EXERCISE AIM — Look below for the line containing "Given: Click the smiley face emotion icon"; from there, print each line exactly up to and including the line containing "has height=378, width=481.", and stop.
══ EXTRACTED INFORMATION
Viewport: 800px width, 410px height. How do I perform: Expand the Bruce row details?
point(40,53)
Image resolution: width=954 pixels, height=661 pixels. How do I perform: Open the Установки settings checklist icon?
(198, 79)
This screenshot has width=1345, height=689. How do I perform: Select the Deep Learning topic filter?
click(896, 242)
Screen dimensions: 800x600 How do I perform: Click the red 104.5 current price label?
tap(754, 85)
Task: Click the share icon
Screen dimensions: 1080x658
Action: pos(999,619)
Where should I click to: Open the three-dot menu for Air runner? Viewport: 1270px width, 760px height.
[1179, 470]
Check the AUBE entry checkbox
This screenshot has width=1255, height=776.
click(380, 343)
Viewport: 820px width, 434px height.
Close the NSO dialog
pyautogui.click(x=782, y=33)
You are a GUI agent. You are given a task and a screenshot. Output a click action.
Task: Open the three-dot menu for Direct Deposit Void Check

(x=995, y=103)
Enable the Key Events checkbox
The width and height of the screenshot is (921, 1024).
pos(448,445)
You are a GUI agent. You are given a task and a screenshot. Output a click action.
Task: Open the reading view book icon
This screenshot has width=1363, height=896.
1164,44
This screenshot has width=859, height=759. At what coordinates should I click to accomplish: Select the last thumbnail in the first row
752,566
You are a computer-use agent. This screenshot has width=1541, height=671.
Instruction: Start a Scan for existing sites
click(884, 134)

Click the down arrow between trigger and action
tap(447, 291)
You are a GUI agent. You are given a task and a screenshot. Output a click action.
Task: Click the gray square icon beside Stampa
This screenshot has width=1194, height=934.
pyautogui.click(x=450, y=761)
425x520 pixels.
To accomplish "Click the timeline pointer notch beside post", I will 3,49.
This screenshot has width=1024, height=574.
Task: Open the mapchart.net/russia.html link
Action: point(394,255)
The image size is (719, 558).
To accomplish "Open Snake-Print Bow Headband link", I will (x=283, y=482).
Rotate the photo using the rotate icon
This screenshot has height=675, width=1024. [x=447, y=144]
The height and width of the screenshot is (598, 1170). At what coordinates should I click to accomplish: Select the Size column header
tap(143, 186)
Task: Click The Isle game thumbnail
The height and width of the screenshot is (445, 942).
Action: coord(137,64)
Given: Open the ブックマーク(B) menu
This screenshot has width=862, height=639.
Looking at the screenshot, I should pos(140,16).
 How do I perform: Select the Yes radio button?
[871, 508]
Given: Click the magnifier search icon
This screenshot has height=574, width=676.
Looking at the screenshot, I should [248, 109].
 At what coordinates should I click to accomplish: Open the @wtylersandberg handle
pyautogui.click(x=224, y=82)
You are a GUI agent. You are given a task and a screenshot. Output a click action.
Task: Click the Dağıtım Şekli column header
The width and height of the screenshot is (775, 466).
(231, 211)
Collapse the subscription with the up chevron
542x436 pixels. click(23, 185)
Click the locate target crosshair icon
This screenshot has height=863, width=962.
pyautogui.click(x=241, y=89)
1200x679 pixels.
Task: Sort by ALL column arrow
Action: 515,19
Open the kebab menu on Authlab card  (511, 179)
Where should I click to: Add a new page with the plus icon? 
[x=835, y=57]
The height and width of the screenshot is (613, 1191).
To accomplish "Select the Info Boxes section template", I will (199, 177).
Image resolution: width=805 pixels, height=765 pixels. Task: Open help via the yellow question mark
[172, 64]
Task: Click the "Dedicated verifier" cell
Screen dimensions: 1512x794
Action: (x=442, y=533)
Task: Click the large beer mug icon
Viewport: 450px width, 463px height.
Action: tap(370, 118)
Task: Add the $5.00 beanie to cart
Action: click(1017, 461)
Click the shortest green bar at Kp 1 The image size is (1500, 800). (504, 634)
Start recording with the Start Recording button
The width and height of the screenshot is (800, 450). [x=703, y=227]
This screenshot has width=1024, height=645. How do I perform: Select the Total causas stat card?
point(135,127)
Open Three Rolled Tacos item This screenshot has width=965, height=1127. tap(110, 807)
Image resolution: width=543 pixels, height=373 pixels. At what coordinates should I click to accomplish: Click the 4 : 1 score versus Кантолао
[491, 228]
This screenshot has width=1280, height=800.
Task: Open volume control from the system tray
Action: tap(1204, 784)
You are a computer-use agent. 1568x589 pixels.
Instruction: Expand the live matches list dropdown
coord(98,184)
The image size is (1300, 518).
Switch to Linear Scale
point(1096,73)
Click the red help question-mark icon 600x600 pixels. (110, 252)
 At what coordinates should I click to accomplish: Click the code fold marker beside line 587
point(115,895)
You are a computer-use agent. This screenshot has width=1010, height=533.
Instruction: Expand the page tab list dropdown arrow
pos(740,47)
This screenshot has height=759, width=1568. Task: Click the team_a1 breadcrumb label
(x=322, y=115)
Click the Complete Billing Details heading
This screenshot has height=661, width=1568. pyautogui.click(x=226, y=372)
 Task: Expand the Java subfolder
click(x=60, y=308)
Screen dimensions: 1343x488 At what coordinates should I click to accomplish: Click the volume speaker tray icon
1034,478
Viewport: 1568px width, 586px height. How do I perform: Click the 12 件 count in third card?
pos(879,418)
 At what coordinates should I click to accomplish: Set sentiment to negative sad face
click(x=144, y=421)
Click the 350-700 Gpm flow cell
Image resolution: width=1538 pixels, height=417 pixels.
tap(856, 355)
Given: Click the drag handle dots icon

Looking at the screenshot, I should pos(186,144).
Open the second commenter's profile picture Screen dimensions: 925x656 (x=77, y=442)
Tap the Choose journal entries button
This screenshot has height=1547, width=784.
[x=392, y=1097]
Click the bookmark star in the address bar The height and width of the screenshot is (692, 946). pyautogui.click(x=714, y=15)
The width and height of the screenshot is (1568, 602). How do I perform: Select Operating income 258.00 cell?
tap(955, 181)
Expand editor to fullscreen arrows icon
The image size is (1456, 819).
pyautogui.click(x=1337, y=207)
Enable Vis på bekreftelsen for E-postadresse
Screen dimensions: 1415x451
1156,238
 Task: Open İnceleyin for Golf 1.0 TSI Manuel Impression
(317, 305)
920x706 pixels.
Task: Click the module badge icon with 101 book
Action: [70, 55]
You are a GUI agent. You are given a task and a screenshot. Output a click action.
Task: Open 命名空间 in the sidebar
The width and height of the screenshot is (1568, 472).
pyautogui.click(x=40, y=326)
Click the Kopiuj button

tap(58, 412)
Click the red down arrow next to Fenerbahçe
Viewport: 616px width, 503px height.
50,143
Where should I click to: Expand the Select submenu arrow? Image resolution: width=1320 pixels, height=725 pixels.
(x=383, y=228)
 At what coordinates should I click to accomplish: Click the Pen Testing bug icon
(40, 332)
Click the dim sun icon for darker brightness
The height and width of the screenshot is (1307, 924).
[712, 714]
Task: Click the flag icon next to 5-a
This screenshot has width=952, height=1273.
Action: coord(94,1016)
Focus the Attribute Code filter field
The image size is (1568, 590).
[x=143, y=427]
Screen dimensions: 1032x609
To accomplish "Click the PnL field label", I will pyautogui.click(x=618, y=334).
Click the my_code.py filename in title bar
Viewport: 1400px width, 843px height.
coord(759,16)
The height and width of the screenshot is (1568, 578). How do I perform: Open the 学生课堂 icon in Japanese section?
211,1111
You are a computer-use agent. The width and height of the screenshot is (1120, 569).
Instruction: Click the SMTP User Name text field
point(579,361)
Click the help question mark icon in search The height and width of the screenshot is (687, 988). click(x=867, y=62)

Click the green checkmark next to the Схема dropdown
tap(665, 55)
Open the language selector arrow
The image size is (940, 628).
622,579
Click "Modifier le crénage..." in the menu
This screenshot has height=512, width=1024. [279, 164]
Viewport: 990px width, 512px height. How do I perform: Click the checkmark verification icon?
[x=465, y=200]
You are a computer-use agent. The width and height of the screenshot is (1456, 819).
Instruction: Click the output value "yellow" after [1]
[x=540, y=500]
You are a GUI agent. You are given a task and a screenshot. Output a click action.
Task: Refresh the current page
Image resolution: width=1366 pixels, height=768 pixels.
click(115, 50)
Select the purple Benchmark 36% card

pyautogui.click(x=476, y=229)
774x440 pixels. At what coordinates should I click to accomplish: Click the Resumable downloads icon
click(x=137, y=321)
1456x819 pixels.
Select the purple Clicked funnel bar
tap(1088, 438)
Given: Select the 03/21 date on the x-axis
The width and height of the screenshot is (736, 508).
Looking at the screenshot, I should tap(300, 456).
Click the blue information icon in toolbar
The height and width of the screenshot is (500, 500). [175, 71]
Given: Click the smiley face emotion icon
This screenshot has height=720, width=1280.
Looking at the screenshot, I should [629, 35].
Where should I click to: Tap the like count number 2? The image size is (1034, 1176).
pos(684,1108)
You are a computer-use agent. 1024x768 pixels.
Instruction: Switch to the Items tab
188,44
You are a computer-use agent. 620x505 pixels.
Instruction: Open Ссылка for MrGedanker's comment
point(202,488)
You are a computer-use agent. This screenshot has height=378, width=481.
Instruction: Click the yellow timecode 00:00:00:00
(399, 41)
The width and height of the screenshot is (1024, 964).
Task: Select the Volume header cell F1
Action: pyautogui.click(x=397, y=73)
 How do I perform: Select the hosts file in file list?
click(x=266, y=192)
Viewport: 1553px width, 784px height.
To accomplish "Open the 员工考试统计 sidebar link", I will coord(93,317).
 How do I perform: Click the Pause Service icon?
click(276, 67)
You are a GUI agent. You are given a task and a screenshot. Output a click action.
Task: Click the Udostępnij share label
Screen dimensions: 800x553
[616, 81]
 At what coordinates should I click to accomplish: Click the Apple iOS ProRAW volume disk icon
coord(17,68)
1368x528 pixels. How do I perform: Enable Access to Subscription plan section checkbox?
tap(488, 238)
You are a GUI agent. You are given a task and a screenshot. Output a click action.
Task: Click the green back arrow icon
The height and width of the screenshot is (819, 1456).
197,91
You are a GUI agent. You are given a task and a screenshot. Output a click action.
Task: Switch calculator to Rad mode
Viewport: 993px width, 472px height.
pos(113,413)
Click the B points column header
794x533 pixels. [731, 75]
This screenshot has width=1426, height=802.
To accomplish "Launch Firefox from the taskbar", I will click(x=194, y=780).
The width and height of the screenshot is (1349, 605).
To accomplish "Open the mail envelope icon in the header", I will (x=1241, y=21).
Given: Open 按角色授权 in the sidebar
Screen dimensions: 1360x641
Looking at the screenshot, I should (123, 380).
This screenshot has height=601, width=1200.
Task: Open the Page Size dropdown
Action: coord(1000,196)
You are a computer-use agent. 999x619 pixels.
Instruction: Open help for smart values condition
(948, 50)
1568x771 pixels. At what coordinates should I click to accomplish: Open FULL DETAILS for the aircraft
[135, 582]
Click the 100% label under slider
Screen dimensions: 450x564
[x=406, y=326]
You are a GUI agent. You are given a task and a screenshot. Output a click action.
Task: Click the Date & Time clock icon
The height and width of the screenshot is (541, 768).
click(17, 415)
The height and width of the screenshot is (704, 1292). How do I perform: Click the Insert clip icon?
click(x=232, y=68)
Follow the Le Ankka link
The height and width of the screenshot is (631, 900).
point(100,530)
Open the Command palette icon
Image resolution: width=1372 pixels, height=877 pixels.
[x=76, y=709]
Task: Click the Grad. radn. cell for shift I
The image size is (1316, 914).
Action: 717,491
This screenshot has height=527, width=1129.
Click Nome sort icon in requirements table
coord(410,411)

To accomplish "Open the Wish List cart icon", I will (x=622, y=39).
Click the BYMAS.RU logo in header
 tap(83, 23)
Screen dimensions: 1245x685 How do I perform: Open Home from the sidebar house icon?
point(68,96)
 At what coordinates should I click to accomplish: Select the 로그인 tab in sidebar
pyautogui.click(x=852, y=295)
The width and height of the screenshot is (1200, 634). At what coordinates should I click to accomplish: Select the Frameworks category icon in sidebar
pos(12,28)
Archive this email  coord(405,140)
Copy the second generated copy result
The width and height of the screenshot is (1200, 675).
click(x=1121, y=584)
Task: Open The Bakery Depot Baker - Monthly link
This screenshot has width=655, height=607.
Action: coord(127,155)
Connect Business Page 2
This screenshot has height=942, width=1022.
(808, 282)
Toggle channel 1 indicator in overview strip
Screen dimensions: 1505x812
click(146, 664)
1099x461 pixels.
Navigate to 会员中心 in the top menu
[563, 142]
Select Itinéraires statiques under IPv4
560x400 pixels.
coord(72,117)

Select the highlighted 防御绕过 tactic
════
TASK SOLUTION —
Given: Click the smiley face emotion icon
This screenshot has height=720, width=1280.
Looking at the screenshot, I should [629, 35].
Where should I click to: Tap the like count number 2? The image size is (1034, 1176).
pos(684,1108)
You are a computer-use agent. 1024x768 pixels.
Instruction: Switch to the Items tab
188,44
You are a computer-use agent. 620x505 pixels.
Instruction: Open Ссылка for MrGedanker's comment
point(202,488)
You are a computer-use agent. This screenshot has height=378, width=481.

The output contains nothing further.